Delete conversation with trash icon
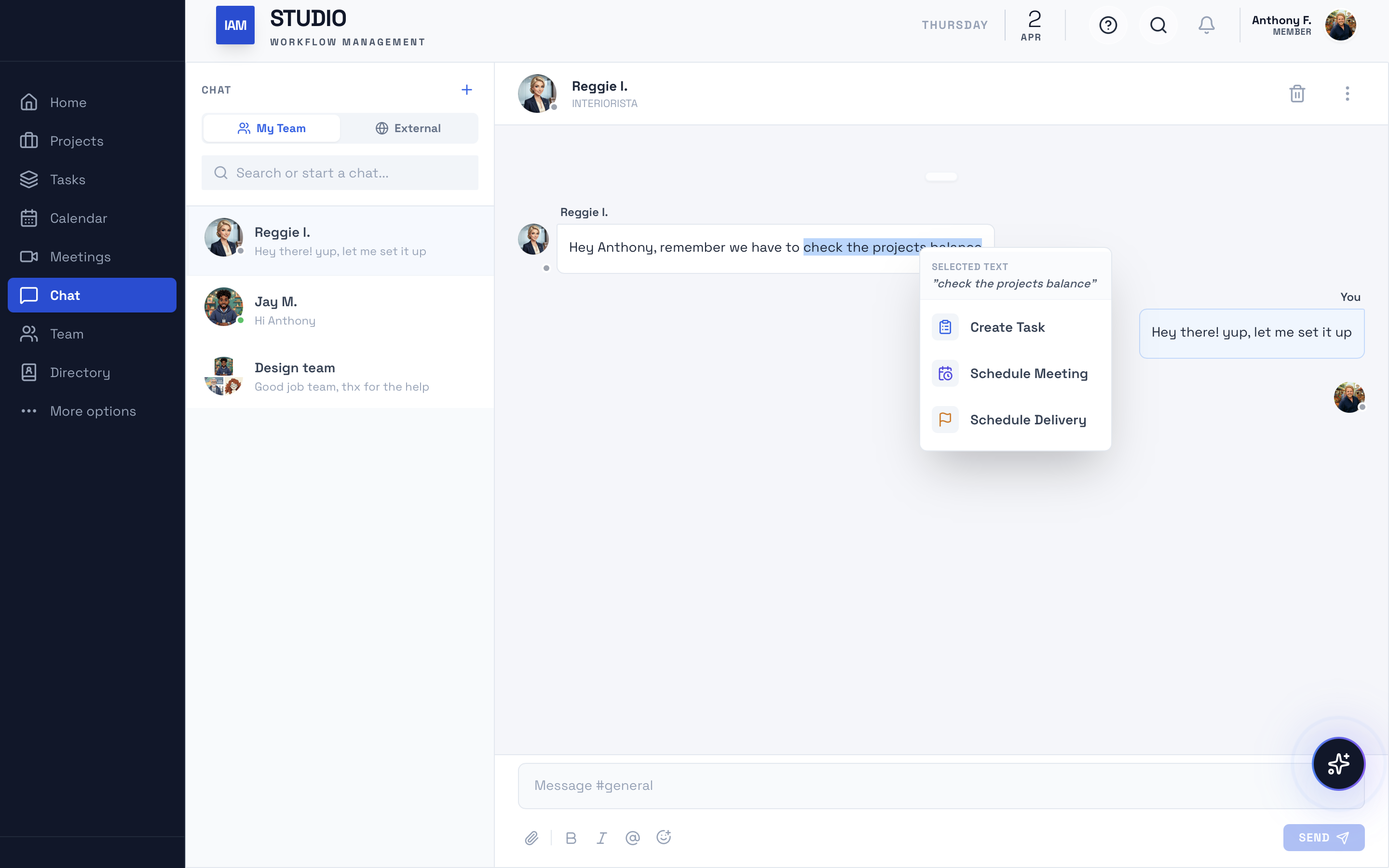Screen dimensions: 1389x868 point(1297,94)
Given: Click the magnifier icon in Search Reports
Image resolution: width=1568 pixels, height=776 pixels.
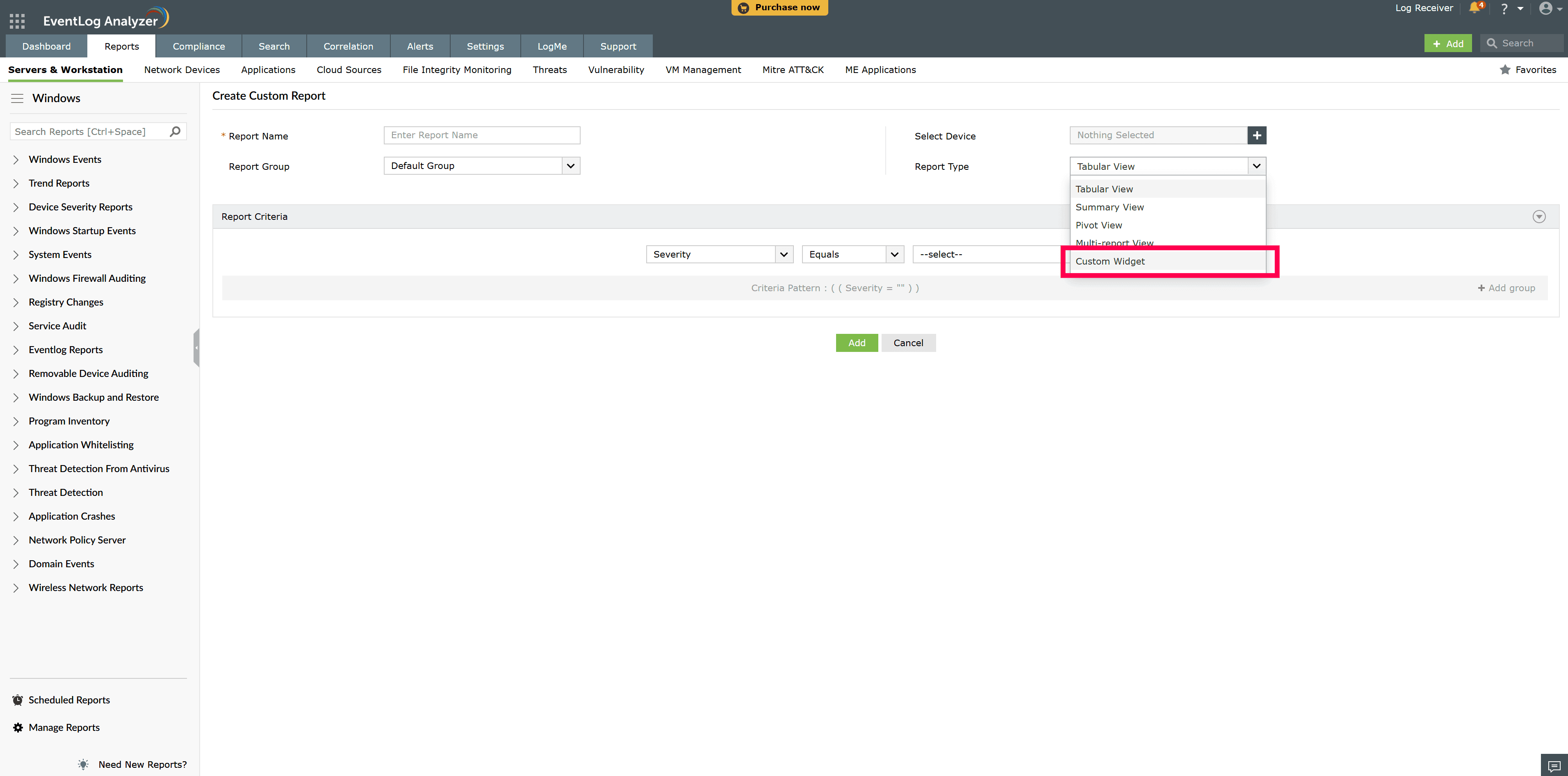Looking at the screenshot, I should click(x=175, y=132).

══════

_ACTIVITY_
Output the listing word for word. Drop the pictures.

_RESPONSE BOX_
Delete conversation with trash icon
Screen dimensions: 1389x868 point(1297,94)
Given: Click the magnifier icon in Search Reports
Image resolution: width=1568 pixels, height=776 pixels.
Looking at the screenshot, I should click(x=175, y=132).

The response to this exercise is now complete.